For the entries below, count the lines containing "agent" and give only that number.

● **Data for this task**:
--

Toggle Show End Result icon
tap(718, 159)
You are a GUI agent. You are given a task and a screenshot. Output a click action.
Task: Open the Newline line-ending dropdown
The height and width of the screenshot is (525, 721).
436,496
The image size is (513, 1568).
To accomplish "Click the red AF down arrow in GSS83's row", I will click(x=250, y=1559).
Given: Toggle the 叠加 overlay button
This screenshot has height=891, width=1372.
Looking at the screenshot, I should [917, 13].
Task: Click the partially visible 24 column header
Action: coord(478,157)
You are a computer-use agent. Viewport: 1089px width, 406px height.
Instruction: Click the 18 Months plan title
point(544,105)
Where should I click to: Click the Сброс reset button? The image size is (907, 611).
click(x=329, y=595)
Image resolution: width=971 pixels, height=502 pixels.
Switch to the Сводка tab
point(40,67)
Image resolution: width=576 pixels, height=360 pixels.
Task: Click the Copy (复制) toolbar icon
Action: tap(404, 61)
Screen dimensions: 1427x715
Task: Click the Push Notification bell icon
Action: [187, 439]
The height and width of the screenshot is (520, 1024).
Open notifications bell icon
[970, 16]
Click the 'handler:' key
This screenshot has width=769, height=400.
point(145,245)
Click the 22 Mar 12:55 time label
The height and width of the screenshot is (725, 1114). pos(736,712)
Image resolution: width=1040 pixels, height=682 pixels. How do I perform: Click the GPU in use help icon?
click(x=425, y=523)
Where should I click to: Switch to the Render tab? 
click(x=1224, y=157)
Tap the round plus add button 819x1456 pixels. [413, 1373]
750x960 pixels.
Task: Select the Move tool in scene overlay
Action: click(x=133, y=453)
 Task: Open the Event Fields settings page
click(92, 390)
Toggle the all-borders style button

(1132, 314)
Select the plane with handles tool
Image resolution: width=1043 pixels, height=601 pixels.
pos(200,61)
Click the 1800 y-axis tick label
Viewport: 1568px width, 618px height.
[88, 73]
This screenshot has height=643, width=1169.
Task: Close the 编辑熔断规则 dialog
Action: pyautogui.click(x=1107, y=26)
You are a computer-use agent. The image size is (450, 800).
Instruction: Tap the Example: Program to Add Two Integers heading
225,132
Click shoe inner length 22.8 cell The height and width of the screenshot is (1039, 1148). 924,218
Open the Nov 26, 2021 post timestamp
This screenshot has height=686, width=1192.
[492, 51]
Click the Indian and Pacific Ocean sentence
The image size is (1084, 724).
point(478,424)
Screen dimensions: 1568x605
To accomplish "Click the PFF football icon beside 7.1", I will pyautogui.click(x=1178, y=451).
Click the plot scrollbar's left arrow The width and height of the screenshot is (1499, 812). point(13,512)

--

● **Answer to this exercise**: 3